Head of people policy, Jane Gratton, believes that these results highlight the continuing difficulties employers face in accessing the skilled labour they need and that such a loss will impact the country’s economic recovery. For example, as more compression spring manufacturers struggle to fill their skills gap, it will create a knock-on effect on their ability to provide products. This effect will continue adding struggles to an already pressured supply chain battling supply and demand.
Upskilling Your Team
One short term solution to the skills gap problem is to upskill your current workforce. Re-training and developing new skills is an excellent way to grow your existing team and address those areas with gaps. Additionally, focusing on automating easier processes will free up those team members to address the more complex parts of your business.
Another practical method for filling skills gaps with upskilling is implementing personal development plans (or PDPs). These help companies set goals for each employee and encourage their development as they learn the skills required.
By upskilling your team to your new equipment and procedures, companies are building well-rounded, multi-skilled workforces capable of filling those missing positions and increasing their businesses’ overall efficiency.
Investing In Young People
At European Springs, we believe that investing in new engineers supports us and benefits the industry as a whole. In addition, by increasing awareness of the advantages of STEM careers to students through various existing programs and apprenticeship schemes, the talent pool will be increased dramatically.
Continuing to promote our excellent apprenticeships is crucial to us as a company. We offer incredible schemes that follow the mechanical manufacturing apprenticeship framework and award BTEC Level 3 certificates in Engineering operations and maintenance.
Filling The Skills Gap
The way manufacturing companies react to this labour shortage will be an essential factor in deciding the future of the manufacturing industry. In order to prosper, the sector must embrace the initiatives already in place to attract new skilled people to enjoy a profitable career in STEM.
Scholarships, bursaries, and apprenticeships are all fantastic ways of increasing this awareness and are proving to address the skills gap successfully. In addition, male and female postgraduates students can apply for funding opportunities that will help them explore a career in manufacturing or any other sector under STEM.
Brunel University in London offers a mentoring program called Women in Engineering and Computing (or WIBEC) that encourages and supports female graduates and undergraduates to begin a fulfilling career in manufacturing.
The UK is home to many prestigious universities well known for innovation, research and creativity. This has created a reputation for top-ranked UK universities globally and has been providing STEM education in many forms for centuries. In addition, this positive relationship between these institutions and manufacturing companies have created a supportive network for job hunting or apprenticeship applications that makes it much easier for employers to find people to fill their skills gaps.

* [Description of the task]:
Answer these questions about the text on the manufacturing skills gap:
1. Who is named as head of people policy?
2. What certificates do the European Springs apprenticeships award?
3. What is the name of the mentoring program that Brunel University offers?
The listing after this point is separate material and has nothing to do with the text on the manufacturing skills gap.

* [Records provided]:
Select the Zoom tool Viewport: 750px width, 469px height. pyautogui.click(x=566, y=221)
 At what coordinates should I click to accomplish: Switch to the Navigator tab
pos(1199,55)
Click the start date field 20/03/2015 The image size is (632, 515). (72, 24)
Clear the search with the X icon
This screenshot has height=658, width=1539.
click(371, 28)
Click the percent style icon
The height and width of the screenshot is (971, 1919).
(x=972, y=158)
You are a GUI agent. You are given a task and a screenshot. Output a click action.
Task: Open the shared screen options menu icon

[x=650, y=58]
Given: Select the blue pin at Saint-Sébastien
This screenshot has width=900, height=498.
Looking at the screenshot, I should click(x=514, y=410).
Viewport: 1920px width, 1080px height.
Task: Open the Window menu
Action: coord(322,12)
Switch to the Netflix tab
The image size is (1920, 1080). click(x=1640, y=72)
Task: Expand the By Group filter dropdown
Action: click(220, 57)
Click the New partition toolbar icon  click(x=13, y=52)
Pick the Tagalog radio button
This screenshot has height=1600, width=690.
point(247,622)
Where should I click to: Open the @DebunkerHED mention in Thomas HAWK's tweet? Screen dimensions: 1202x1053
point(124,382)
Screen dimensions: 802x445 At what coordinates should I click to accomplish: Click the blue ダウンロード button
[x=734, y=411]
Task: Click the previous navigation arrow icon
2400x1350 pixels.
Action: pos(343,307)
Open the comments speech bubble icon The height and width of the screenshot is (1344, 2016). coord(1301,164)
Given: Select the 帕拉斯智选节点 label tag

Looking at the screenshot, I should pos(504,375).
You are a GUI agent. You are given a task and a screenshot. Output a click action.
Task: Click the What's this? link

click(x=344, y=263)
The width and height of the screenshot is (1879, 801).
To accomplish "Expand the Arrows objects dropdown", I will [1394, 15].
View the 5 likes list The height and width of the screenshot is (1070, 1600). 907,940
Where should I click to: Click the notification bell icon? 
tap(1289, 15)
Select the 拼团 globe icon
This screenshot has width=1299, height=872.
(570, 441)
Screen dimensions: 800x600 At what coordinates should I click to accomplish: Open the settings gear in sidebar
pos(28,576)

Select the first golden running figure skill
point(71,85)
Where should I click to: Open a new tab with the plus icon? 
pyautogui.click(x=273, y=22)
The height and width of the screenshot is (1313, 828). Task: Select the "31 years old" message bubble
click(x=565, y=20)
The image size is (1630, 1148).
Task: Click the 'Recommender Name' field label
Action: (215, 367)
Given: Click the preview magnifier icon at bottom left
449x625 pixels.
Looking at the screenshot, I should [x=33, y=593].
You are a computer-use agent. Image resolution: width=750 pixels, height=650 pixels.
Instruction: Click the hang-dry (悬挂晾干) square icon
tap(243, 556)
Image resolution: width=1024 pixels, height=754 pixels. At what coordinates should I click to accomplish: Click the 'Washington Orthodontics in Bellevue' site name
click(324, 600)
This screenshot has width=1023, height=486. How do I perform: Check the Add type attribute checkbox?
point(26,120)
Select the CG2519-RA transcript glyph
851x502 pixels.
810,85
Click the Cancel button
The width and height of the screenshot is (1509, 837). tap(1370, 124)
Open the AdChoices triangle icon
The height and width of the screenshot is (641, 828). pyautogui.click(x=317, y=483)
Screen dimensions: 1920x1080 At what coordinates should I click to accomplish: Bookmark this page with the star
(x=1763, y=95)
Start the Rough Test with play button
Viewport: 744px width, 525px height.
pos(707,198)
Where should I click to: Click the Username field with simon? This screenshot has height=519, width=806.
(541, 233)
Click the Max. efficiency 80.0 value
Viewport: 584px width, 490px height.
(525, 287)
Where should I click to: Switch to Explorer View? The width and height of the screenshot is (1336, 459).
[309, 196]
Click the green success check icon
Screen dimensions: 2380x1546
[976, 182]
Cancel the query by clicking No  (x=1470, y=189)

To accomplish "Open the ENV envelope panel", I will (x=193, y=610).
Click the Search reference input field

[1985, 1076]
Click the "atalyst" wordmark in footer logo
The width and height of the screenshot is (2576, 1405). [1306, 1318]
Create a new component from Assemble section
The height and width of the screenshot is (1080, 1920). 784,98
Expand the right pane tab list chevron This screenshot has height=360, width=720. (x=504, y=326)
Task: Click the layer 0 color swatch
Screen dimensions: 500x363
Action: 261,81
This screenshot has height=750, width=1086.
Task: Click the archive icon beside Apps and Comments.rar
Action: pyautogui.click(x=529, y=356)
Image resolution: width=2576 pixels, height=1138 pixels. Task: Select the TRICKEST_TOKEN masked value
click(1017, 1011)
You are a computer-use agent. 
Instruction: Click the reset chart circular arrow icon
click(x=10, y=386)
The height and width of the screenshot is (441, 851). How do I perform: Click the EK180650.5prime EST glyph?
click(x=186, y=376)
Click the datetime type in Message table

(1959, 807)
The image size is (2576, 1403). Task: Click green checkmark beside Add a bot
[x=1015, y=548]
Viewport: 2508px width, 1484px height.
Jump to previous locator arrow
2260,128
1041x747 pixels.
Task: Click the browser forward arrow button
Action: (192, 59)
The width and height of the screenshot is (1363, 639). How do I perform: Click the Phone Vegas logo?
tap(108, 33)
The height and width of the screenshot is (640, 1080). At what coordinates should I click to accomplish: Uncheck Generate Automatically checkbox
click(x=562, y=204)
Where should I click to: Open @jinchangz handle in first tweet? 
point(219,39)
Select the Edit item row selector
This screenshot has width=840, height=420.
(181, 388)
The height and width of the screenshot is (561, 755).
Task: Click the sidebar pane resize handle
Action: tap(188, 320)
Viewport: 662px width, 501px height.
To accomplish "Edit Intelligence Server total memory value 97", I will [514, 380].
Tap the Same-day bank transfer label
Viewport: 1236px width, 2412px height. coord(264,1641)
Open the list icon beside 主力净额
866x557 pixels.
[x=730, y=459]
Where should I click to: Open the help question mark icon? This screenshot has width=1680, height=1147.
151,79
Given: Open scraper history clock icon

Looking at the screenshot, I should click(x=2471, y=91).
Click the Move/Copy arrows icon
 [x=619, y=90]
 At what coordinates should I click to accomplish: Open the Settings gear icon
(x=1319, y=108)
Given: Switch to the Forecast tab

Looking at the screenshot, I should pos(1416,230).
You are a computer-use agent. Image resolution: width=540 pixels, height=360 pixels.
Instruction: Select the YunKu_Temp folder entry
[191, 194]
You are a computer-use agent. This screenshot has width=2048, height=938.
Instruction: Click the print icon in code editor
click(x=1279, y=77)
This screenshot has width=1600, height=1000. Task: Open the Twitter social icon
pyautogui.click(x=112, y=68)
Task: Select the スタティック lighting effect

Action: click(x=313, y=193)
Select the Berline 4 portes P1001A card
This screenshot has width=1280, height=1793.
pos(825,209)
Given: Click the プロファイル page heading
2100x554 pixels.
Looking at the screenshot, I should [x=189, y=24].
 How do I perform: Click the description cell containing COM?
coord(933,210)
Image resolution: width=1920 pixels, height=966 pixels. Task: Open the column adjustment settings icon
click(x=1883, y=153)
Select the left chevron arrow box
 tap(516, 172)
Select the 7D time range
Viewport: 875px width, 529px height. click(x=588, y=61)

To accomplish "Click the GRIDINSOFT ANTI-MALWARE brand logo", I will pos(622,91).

* [Exercise result]:
1. Jane Gratton
2. BTEC Level 3 certificates in Engineering operations and maintenance
3. Women in Engineering and Computing (WIBEC)